Crawler from an Ask IP requested sitemap.xml

Forum Moderators: open

Message Too Old, No Replies

Crawler from an Ask IP requested sitemap.xml

No referrer and no identity in UA

Mokita

11:20 pm on Nov 17, 2006 (gmt 0)

As it happens this particular site does have a (Google) sitemap.xml, but also has Mod_rewrite disallowing all Java crawlers except Google, so it got a 403.

If Ask wish to utilise Sitemaps, surely they should do so openly, not by stealth?

65.119.214.9 - - [18/Nov/2006:09:30:19 +1100] "GET /sitemap.xml HTTP/1.1" 403 - "-" "Java/1.5.0_07"

Anyone else seen it or have an opinion about this?

incrediBILL

9:01 pm on Nov 18, 2006 (gmt 0)

I think you're overreacting as Ask is probably just running a prototype trying to catch up with the recent industry-wide sitemap adoption [webmasterworld.com] so this probably is nothing to be concerned with.

Mokita

11:00 pm on Nov 18, 2006 (gmt 0)

As far as I know, Google and Yahoo only request sitemap.xml once they have been invited to do so by the site owner submitting it. And when they do access it, they use a readily identifiable UA.

My gripe is that I didn't submit it to Ask, plus they are hiding behind a generic UA.

incrediBILL

1:41 am on Nov 19, 2006 (gmt 0)

Do you have ASK allowed in your robots.txt?

If so, I think they did nothing wrong.

If not, I'll bring the lynch mob, you supply the beer.

wilderness

1:55 am on Nov 19, 2006 (gmt 0)

If not, I'll bring the lynch mob, you supply the beer.

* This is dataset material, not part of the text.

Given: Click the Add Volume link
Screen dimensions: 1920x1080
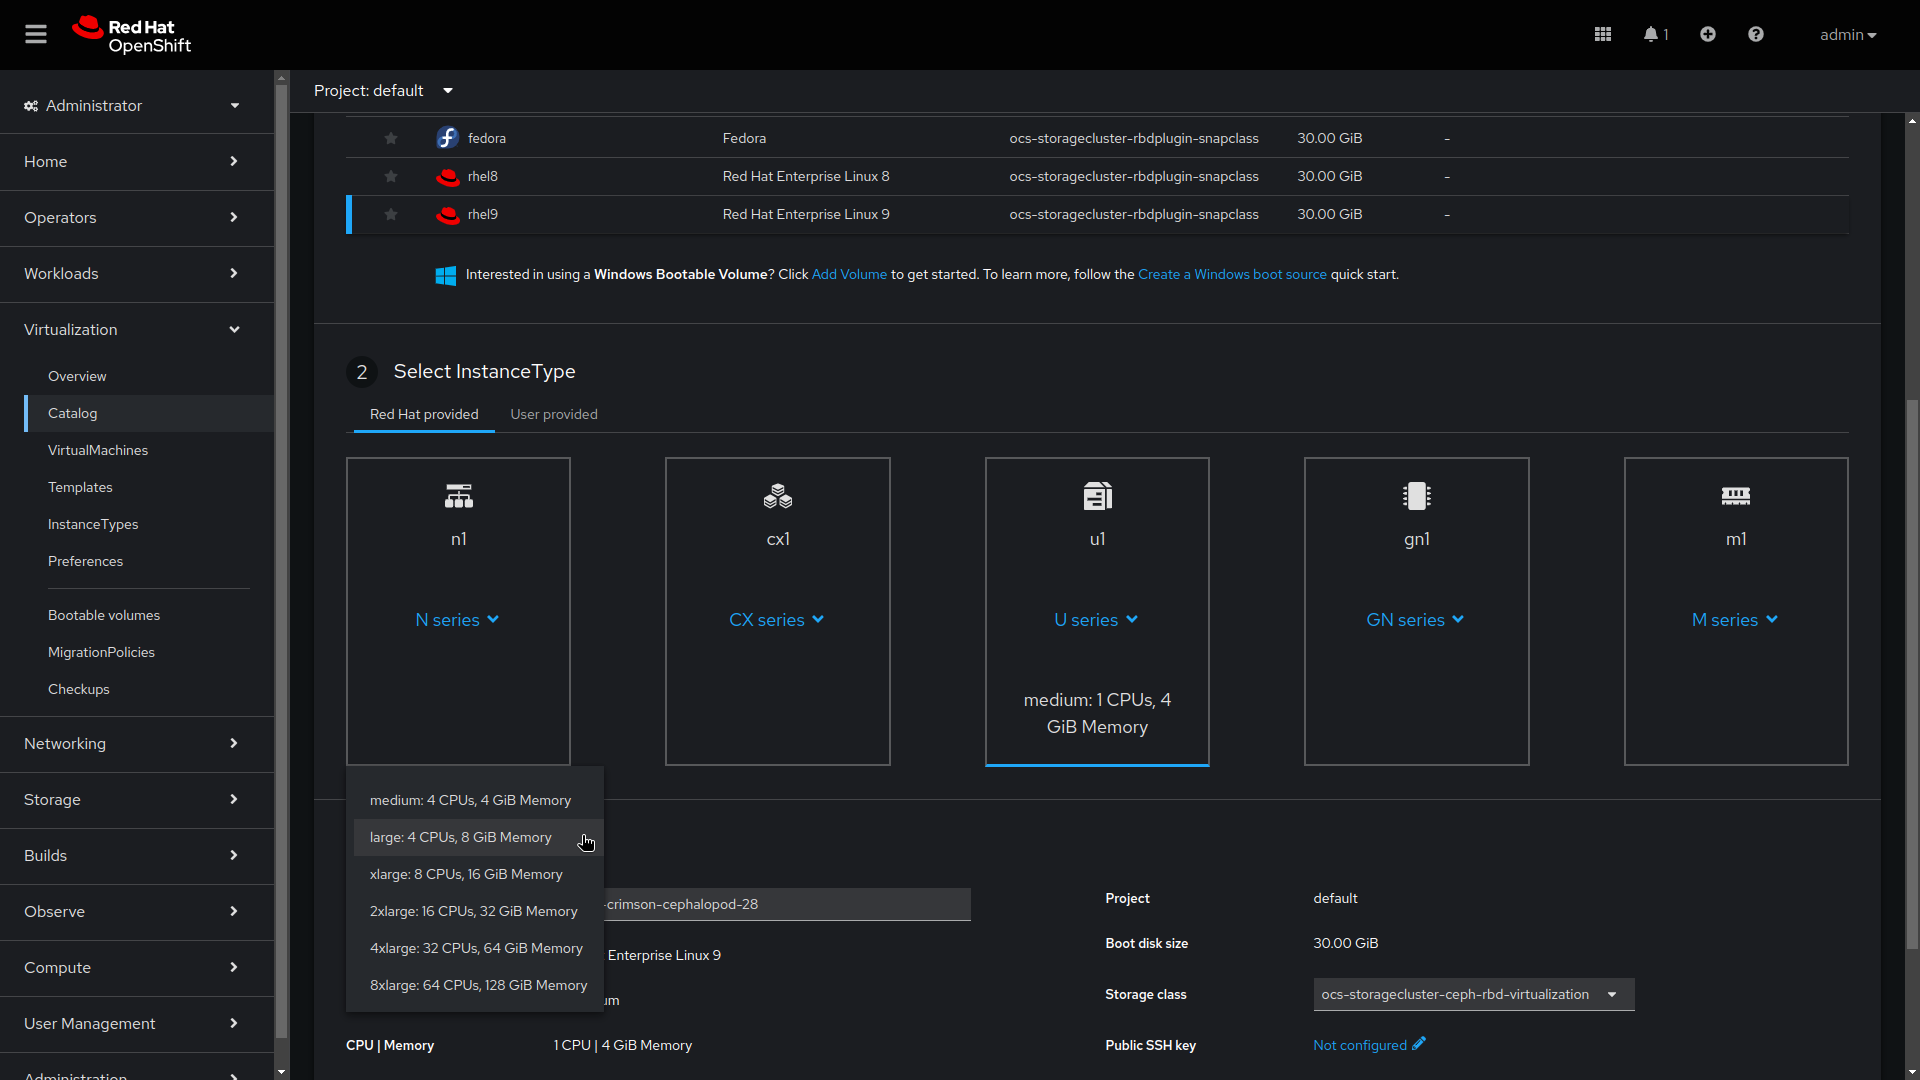Looking at the screenshot, I should [848, 274].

One of you will also need to add in tranportation fees for the mob between North America and Australia vice versa ;)
I hear those Aussie enjoy their brew (ale) so Bill may not be getting off so cheap ;)

volatilegx

3:32 pm on Nov 19, 2006 (gmt 0)

I think that if a search engine company such as Ask is spidering (for whatever reason), they ought to identify themselves in the user agent. There is no reason why they couldn't even in a prototype crawler.

thetrasher

4:35 pm on Nov 19, 2006 (gmt 0)

Cloaked robot from Ask.com: [webmasterworld.com ]

ext9.eds.jeeves.ask.info (no A record) requests my default page every week with
"Mozilla/4.0 (compatible; MSIE 5.5; Windows NT 4.0)".
This bot doesn't read robots.txt.

Maybe cloaking detection?